• Prompt: Convert the records below into a numbered list, omitting any blank lines.

• Given data:

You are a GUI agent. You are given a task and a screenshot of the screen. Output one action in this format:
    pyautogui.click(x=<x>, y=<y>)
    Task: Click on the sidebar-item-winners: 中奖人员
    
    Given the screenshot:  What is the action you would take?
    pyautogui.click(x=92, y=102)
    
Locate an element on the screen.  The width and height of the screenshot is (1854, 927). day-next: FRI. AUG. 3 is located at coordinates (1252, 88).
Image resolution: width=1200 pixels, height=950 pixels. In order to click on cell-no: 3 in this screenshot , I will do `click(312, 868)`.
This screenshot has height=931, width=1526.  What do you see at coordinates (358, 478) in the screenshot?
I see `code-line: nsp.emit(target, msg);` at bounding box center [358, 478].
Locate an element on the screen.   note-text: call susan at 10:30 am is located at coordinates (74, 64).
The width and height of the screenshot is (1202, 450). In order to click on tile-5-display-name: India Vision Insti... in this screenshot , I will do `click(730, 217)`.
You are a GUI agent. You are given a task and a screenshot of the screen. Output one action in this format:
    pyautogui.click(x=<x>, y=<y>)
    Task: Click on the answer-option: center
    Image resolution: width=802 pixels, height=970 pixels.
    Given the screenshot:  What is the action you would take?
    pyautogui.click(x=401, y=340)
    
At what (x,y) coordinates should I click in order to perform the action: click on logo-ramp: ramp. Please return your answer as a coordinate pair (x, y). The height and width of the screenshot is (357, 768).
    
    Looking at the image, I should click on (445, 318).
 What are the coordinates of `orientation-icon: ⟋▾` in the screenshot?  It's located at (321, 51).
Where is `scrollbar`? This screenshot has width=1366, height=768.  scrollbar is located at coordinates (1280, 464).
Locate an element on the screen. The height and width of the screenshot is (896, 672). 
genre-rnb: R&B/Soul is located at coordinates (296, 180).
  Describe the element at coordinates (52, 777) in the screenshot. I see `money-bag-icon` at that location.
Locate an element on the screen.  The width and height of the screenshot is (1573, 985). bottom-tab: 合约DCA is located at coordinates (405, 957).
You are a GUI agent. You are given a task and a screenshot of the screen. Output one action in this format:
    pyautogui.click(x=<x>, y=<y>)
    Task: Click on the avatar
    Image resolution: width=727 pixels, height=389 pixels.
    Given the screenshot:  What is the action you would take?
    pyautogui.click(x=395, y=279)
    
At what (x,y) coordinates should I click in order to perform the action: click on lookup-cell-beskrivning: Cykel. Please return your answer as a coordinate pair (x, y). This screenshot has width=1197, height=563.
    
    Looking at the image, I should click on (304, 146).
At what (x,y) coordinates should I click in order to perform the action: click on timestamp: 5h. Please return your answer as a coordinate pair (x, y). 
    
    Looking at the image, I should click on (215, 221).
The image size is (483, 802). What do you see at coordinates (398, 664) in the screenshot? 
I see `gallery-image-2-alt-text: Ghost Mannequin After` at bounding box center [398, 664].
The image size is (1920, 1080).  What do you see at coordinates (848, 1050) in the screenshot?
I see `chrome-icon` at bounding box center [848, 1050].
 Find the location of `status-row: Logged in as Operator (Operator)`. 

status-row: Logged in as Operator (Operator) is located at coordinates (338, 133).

• Solution below:
1. You are a GUI agent. You are given a task and a screenshot of the screen. Output one action in this format:
2.     pyautogui.click(x=<x>, y=<y>)
3.     Task: Click on the sidebar-item-winners: 中奖人员
4.     Given the screenshot:  What is the action you would take?
5.     pyautogui.click(x=92, y=102)
6. Locate an element on the screen.  The width and height of the screenshot is (1854, 927). day-next: FRI. AUG. 3 is located at coordinates (1252, 88).
7. Image resolution: width=1200 pixels, height=950 pixels. In order to click on cell-no: 3 in this screenshot , I will do `click(312, 868)`.
8. This screenshot has height=931, width=1526.  What do you see at coordinates (358, 478) in the screenshot?
9. I see `code-line: nsp.emit(target, msg);` at bounding box center [358, 478].
10. Locate an element on the screen.   note-text: call susan at 10:30 am is located at coordinates (74, 64).
11. The width and height of the screenshot is (1202, 450). In order to click on tile-5-display-name: India Vision Insti... in this screenshot , I will do `click(730, 217)`.
12. You are a GUI agent. You are given a task and a screenshot of the screen. Output one action in this format:
13.     pyautogui.click(x=<x>, y=<y>)
14.     Task: Click on the answer-option: center
15.     Image resolution: width=802 pixels, height=970 pixels.
16.     Given the screenshot:  What is the action you would take?
17.     pyautogui.click(x=401, y=340)
18. At what (x,y) coordinates should I click in order to perform the action: click on logo-ramp: ramp. Please return your answer as a coordinate pair (x, y). The height and width of the screenshot is (357, 768).
19.     Looking at the image, I should click on (445, 318).
20.  What are the coordinates of `orientation-icon: ⟋▾` in the screenshot?  It's located at (321, 51).
21. Where is `scrollbar`? This screenshot has width=1366, height=768.  scrollbar is located at coordinates (1280, 464).
22. Locate an element on the screen. The height and width of the screenshot is (896, 672). 
23. genre-rnb: R&B/Soul is located at coordinates (296, 180).
24.   Describe the element at coordinates (52, 777) in the screenshot. I see `money-bag-icon` at that location.
25. Locate an element on the screen.  The width and height of the screenshot is (1573, 985). bottom-tab: 合约DCA is located at coordinates (405, 957).
26. You are a GUI agent. You are given a task and a screenshot of the screen. Output one action in this format:
27.     pyautogui.click(x=<x>, y=<y>)
28.     Task: Click on the avatar
29.     Image resolution: width=727 pixels, height=389 pixels.
30.     Given the screenshot:  What is the action you would take?
31.     pyautogui.click(x=395, y=279)
32. At what (x,y) coordinates should I click in order to perform the action: click on lookup-cell-beskrivning: Cykel. Please return your answer as a coordinate pair (x, y). This screenshot has width=1197, height=563.
33.     Looking at the image, I should click on (304, 146).
34. At what (x,y) coordinates should I click in order to perform the action: click on timestamp: 5h. Please return your answer as a coordinate pair (x, y). 
35.     Looking at the image, I should click on (215, 221).
36. The image size is (483, 802). What do you see at coordinates (398, 664) in the screenshot? 
37. I see `gallery-image-2-alt-text: Ghost Mannequin After` at bounding box center [398, 664].
38. The image size is (1920, 1080).  What do you see at coordinates (848, 1050) in the screenshot?
39. I see `chrome-icon` at bounding box center [848, 1050].
40.  Find the location of `status-row: Logged in as Operator (Operator)`. 
41. status-row: Logged in as Operator (Operator) is located at coordinates (338, 133).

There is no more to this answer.